Please keep pictures out of the copy, and print exactly the lines from the one containing "Given: Open the デコピン thread thumbnail" through the end of the records.

Saved entries
┄┄┄┄┄┄┄┄┄┄┄┄┄┄┄┄┄┄┄┄

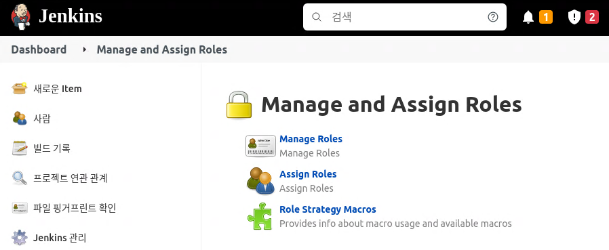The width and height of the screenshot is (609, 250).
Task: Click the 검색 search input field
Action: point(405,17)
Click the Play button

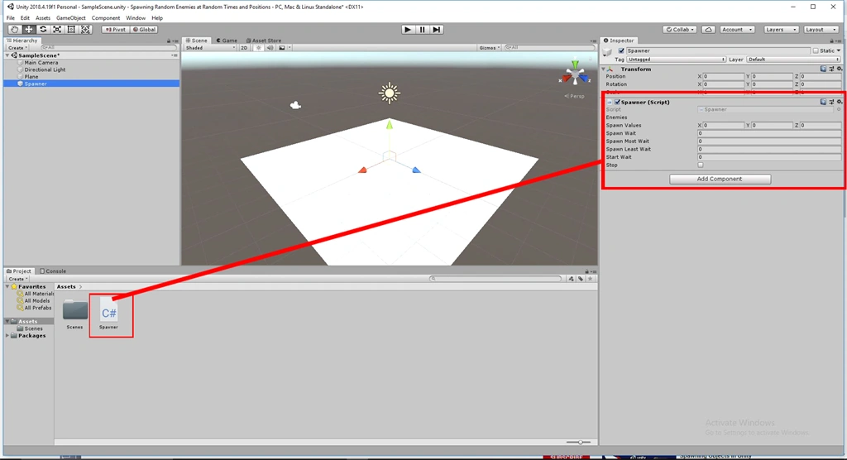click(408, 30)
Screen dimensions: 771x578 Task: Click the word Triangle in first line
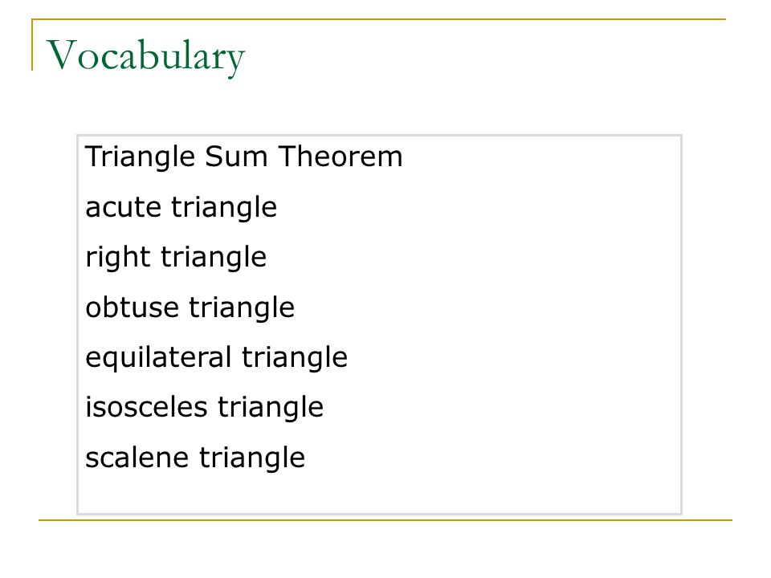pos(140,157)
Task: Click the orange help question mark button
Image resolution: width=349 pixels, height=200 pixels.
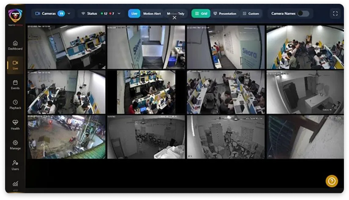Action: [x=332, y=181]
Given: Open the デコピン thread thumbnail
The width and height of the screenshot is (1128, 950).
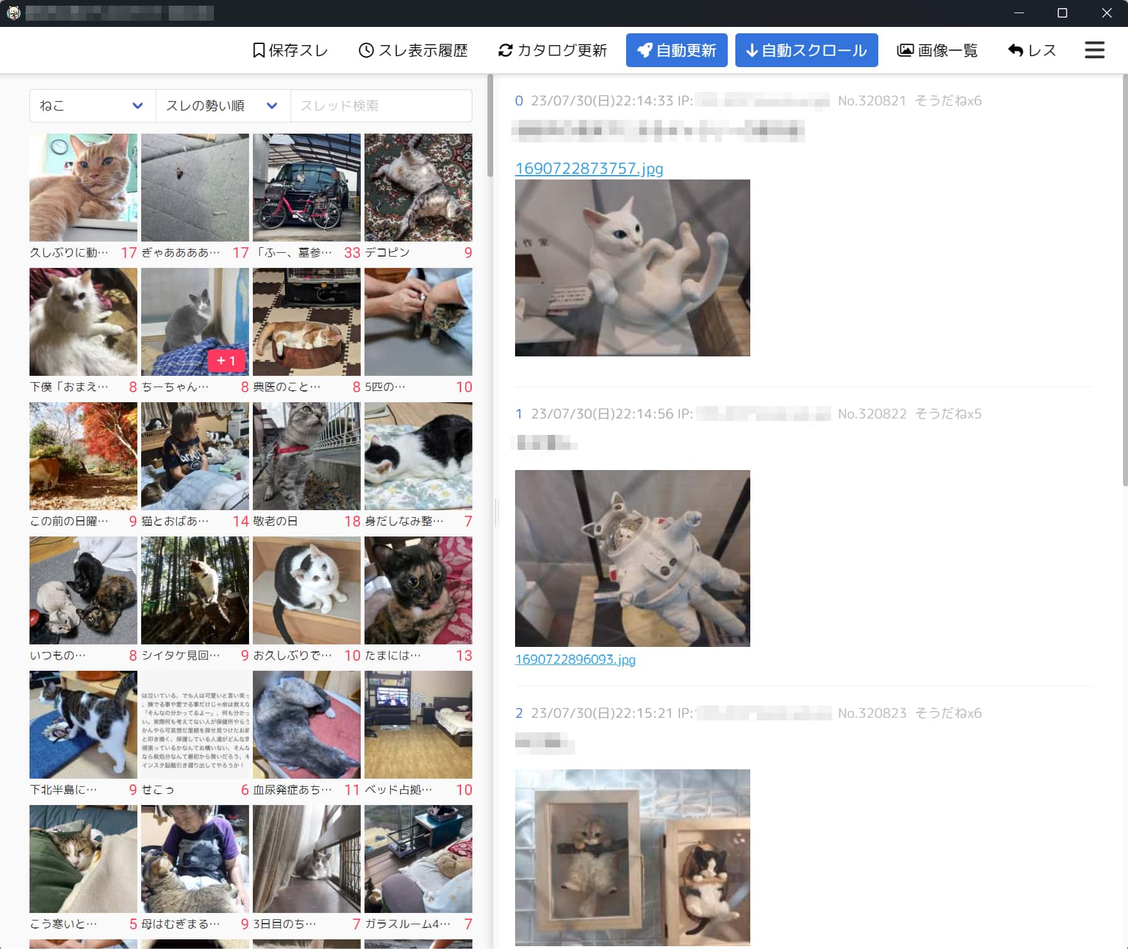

┄┄┄┄┄┄┄┄┄┄┄┄┄┄┄┄┄┄┄┄

▶ _Task output_
Given: Open the デコピン thread thumbnail
The width and height of the screenshot is (1128, 950).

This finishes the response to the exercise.